In a recent judgement in the case of Hero Cycles (P) Ltd  vs  Commissioner of Income-tax (Central) Ludhiana [(2015) 63 taxmann.com 308(SC)],  the Hon’ble Supreme Court has again authoritatively  upheld  the primary right of any businessman/ organization to plan and conduct his/its business,  thereby effectively negating any attempts on the part of the revenue to step into the shoes of an businessman and sit in judgement on  business decisions, particularly with regard to judging the reasonableness of any expenditure and the commercial prudence or correctness of any decision. More specifically rendered in the context of allowability of interest u/s 36(1)(iii) of the Income-tax Act, 1961  (the “Act” ),  the observations, interpretation of law and the conclusions drawn therein, if applied objectively,  will have wide reaching ramifications.

In recent times the judgement of the Punjab and Haryana High Court in the case of CIT vs. Abhishek Industries Ltd [(2006) 286 ITR 1]   had become the benchmark/basis  for the revenue to disallow claims for interest u/s 36(1)(iii) of the Act. Without in any manner disputing the correctness of the said judgement,  the Department had resorted to rather liberally, unilaterally and unjustifiedly apply it as a basis for disallowing claims of interest which otherwise seemed tenable.  The blanket application of the said judgement to myriad assessees across the spectrum without due regard to specific facts and circumstances  of any case had led to unnecessary litigation apart from  unmitigated hardships to assessees.

Although, subsequently the Hon’ble Supreme Court itself in the case of S.A Builders vs. CIT [(2007)288 ITR 1(SC)]  had amplified the scope of “commercial expediency” specifically in the context of S 36(1) (iii) of the Act there was no let-up in the litigation on this count.  With the latest judgement in the case of Hero Cycles (P) Ltd the Hon’ble Supreme Court has again upheld in no uncertain terms that  “Once it is established that there is nexus between expenditure and purpose of business revenue cannot justifiably claim to put itself in arm-chair of businessman or in position of Board of Directors and assume role to decide how much is reasonable expenditure having regard to circumstances of case”.  Rendered in the context of allowability of interest u/s 36(1)(iii) of the Act and the fact of  interest free loans having been granted to subsidiary companies and Directors, this judgement should act as a touchstone for  interpreting Section 36(1)(iii) and by again establishing the primacy of a businessman to plan, organize and conduct his/its affairs perhaps lead  to a more reasonable interpretation and adoption of sagacious course of action by the Revenue authorities.

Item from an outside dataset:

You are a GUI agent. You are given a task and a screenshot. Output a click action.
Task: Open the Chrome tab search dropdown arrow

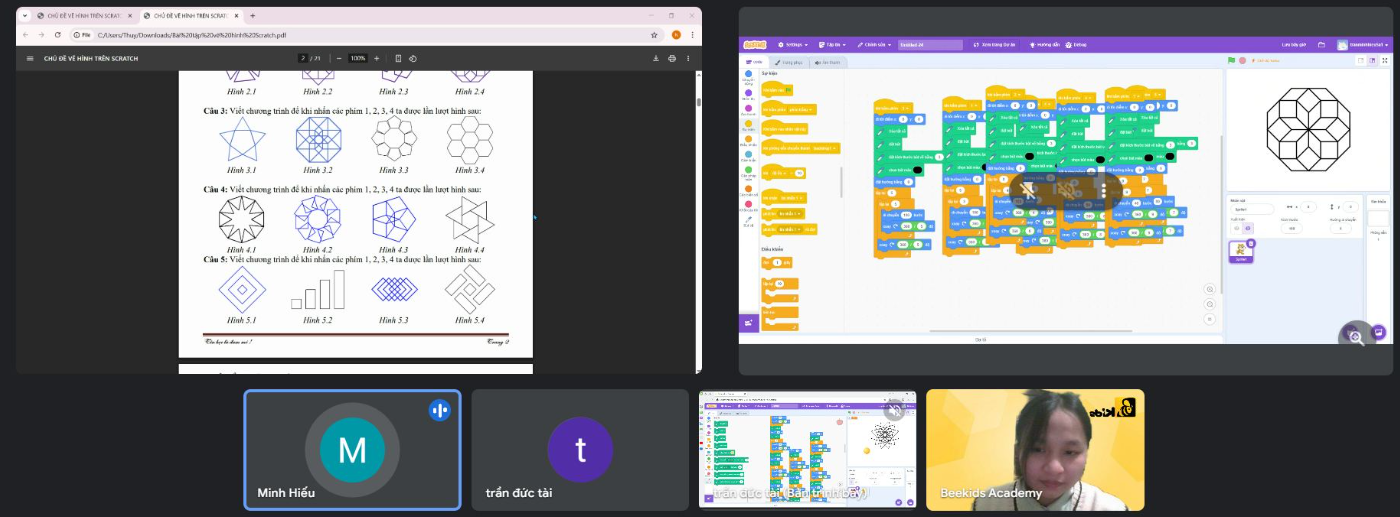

It is only hoped that the judicial principles espoused therein would be applied by the Department not only while deciding on the allowability of interest u/s 36(1)(iii) of the Act but also while interpreting other provisions of the Act particularly those relating to payments made to related parties, determination of arms’ length price for transaction entered into with Associated Entreprises etc.  Such an approach if  it disseminates to all levels and functionaries of the Revenue Department would lead to a more friendly tax adjudicating regime while at the same time avoiding unnecessary litigation.